Luego está bien eso de darte un capricho y salir a comer fuera un viernes o sábado pero, joder, eso de la pereza y pedir comida a domicilio o bajar a comer cualquier cosa debe terminar ya. No cuesta tanto activarse un poco y cocinar cualquier cosa. Económicamente supone un ahorro salvaje (a menos que salgas a comer basura de dos euros) y encima aprenderemos a cocinar algo más que, simplemente, pasta con salsa de tomate.

Pensad también si realmente necesitáis esa tele gigante que ocupará la mitad de vuestro comedor, de hecho nos pasamos las tardes y noches mirando mierdas en la pantalla del móvil. Luego también está el gimnasio, ¿realmente hace falta cuando podemos saltar y levantar piedras gratis en un parque? En el súper, relajémonos, no caigamos presos de las mieles de las estanterías, con sus colores, formas y ofertas celestiales. Tomémonos nuestro tiempo al recorrer los pasillos y, simplemente, sigamos la norma de la cantidad: compra las cosas que contengan más litros o kilogramos, el exceso siempre significa ahorro y, por supuesto, siempre marcas blancas. Enormes sacos de arroz o legumbres te liberarán de las presiones económicas y te durarán una eternidad. ¿El agua? De grifo, por supuesto.
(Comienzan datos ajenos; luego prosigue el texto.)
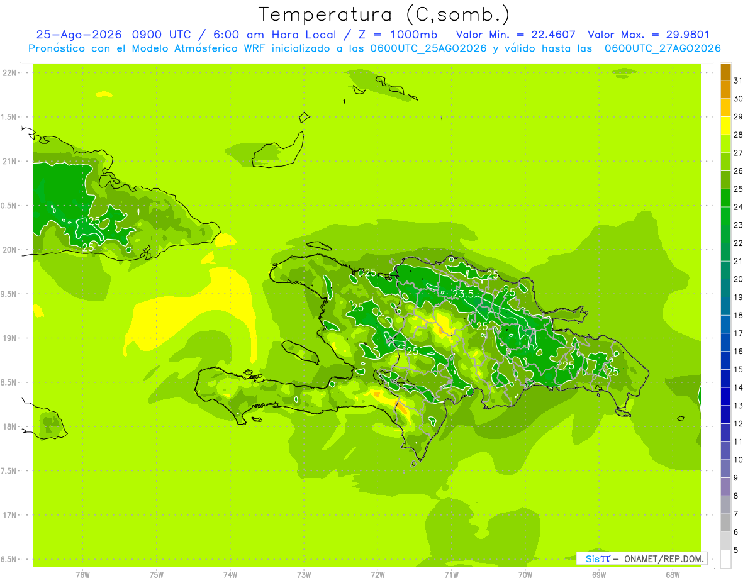Select the yellow legend swatch between 28 and 29
755x583 pixels.
point(725,126)
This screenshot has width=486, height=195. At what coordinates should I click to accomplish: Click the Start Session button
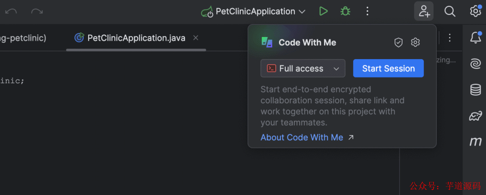[x=388, y=69]
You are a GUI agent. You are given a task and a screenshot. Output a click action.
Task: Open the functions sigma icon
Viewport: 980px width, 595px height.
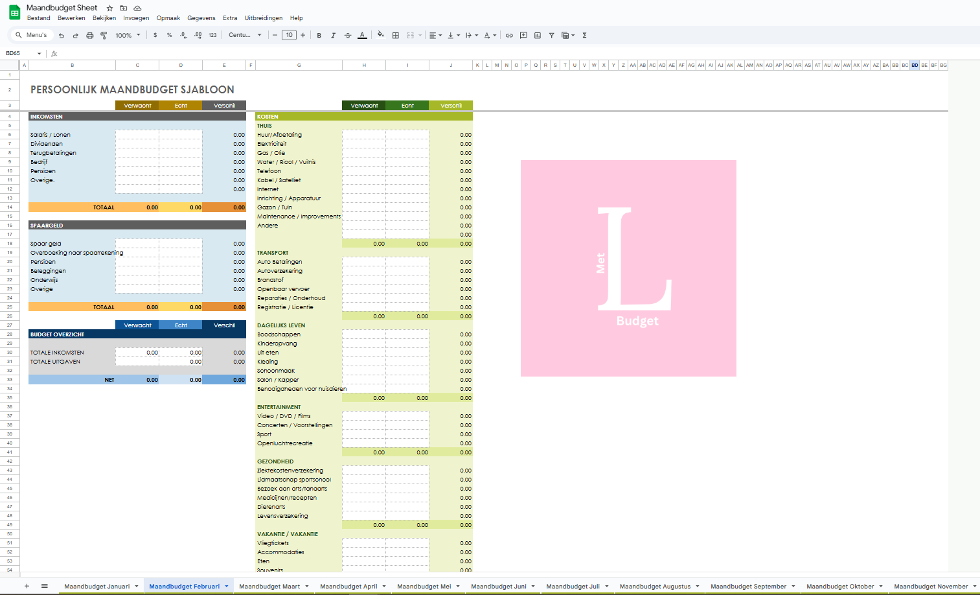[584, 36]
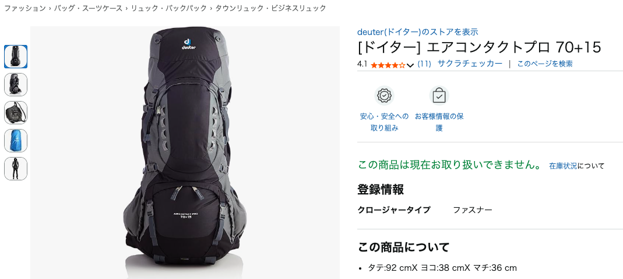Viewport: 623px width, 279px height.
Task: Click the タウンリュック・ビジネスリュック breadcrumb
Action: click(x=270, y=8)
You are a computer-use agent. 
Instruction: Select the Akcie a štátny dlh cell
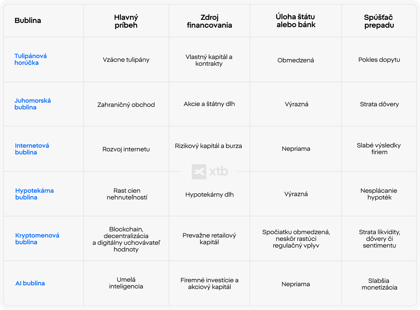pos(209,104)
Y, lo más importante, salir de fiesta supone gastarse un pastizal. Limitémonos a beber en casa y organizar fiestas interminables en las que la gente tenga que traer infinita comida y bebida y al final se larguen dejando un exceso de viandas y bebercio. En vez de perder dinero, lo estaremos ganando.

Al final, solo debemos sentarnos un rato y pensar un poco en todas las tonterías que hacemos a la hora de consumir, todo eso de sucumbir a las inercias de las necesidades innecesarias. Pensad que siempre hay un camino más barato para todo. Pero insisto, tampoco es culpa nuestra que nos veamos obligados a ahorrar de esta forma, aunque empezar a prescindir de las mecánicas consumistas siempre es algo positivo para generar una sociedad menos demencial.